Maristella Touré, une voix de la deuxième génération afro-européenne pour un Bruxelles plus autonome
Candidate aux élections communales, elle s'engage pour le logement, l'emploi et la petite enfance, tout en défendant l'entrepreneuriat comme levier d'émancipation pour la communauté africaine de Bruxelles.

AfricaDixit : Dans quelques jours auront lieu les élections communales, auxquelles vous participez en tant que candidate. Quelles sont vos principales motivations pour vous présenter à ces élections ?
Ma candidature est avant tout motivée par un désir profond de changement, notamment dans les mentalités. C’est un défi personnel, mais également un message pour les jeunes Afro-descendants de deuxième génération : il ne faut jamais se limiter à ce que la société est prête à nous offrir. Il faut avoir le courage de s’engager activement pour défendre ses valeurs et contribuer au développement de notre communauté. L’action sociale est un travail essentiel, mais elle a ses limites. Pour obtenir un réel levier d’émancipation, il faut agir sur le plan politique.
AfricaDixit : Votre candidature au sein d’un parti libéral, en l’occurrence le MR, n’est-elle pas en contradiction avec votre proximité avec les plus démunis en tant qu’assistante sociale au CPAS ?
Pas du tout. Je me sens à ma place au sein du MR. J’ai grandi avec des valeurs telles que la liberté, le sens du travail et l’autonomie. J’ai appris à être maîtresse de mon propre parcours et je refuse que mes origines soient un frein à mes ambitions. Au contraire, elles sont ma force.
Aujourd’hui, les jeunes Afro-Européens aspirent à une liberté financière à travers l’entrepreneuriat, contrairement à nos aînés qui visaient des carrières stables dans l’administration ou la finance. Mon rôle en tant qu’assistante sociale est d’aider les personnes en difficulté à retrouver leur autonomie.
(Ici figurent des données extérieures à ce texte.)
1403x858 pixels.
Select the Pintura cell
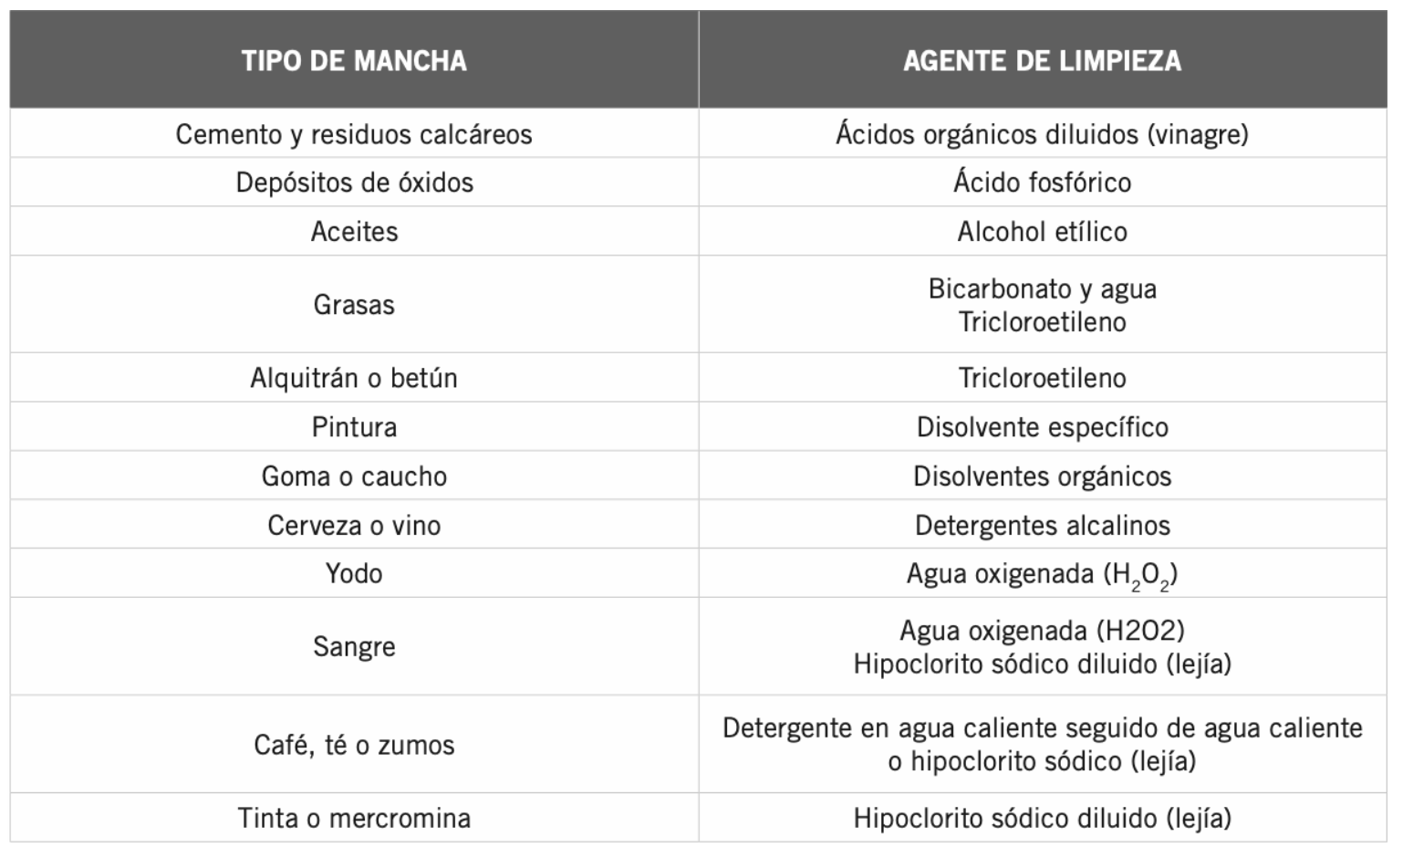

C’est d’ailleurs ce qui m’a poussée à co-construire, à travers mon expérience de terrain, le programme MR+, afin de proposer les meilleures opportunités d’autonomie à ma génération et à mes enfants.
AfricaDixit : Parmi vos priorités, vous mentionnez le logement, l’emploi et la petite enfance. Comment décririez-vous la situation actuelle dans ces trois domaines à Bruxelles, et quelles solutions proposez-vous pour répondre aux attentes des Bruxellois ?
La situation est critique. La confiance des citoyens est au plus bas, la criminalité augmente, et l’insécurité envahit chaque quartier. Plus des deux tiers des Bruxellois se sentent menacés, et 90 % des femmes déclarent avoir été harcelées dans l’espace public. Mon programme repose donc sur plusieurs axes prioritaires : le renforcement de la sécurité, l’accès à la propriété avec des mécanismes équitables et efficaces, la lutte contre le chômage des jeunes et l’isolement des seniors. Je veux également soutenir les familles et les travailleurs en créant davantage de crèches et d’infrastructures sportives dans certains quartiers, et lutter activement contre le sans-abrisme.
AfricaDixit : Les personnes vulnérables sont nombreuses à Bruxelles. Comment envisagez-vous de les aider, et avec quels moyens ?
L’information et le réseautage sont des outils puissants pour soutenir les personnes vulnérables, y compris au sein de notre communauté africaine. Il est essentiel que notre jeunesse ait des modèles qui reflètent leur réalité. Aujourd’hui, il ne suffit plus d’avoir deux ou trois représentants politiques d’une quarantaine d’années, déconnectés des réalités du terrain. Il est temps d’opérer une passation de pouvoir pour mieux avancer.
AfricaDixit : Certains estiment que l’entrepreneuriat est un moyen plus efficace que l’assistance sociale pour élever la communauté africaine. Partagez-vous ce point de vue ?
Absolument. Le système d’assistanat générationnel mis en place par les politiques de gauche à Bruxelles, qui est pourtant le cœur de l’Europe, ne profite pas à notre communauté. Si l’on regarde nos origines, nos aînés et nos ancêtres ont toujours créé leur propre richesse à travers l’entrepreneuriat, indépendamment de leur niveau d’études. Cela est particulièrement vrai pour les femmes, qui sont souvent les piliers de leurs foyers.
Nous avons grandi en voyant nos mères, nos sœurs, nos tantes et nos grands-mères faire du commerce. Malheureusement, en ne maîtrisant pas les codes européens et belges, cette tradition s’est perdue, et l’assistanat a pris le dessus en raison des discriminations institutionnelles. Cela a fini par enterrer notre identité et nos rêves. Il est grand temps que cela change.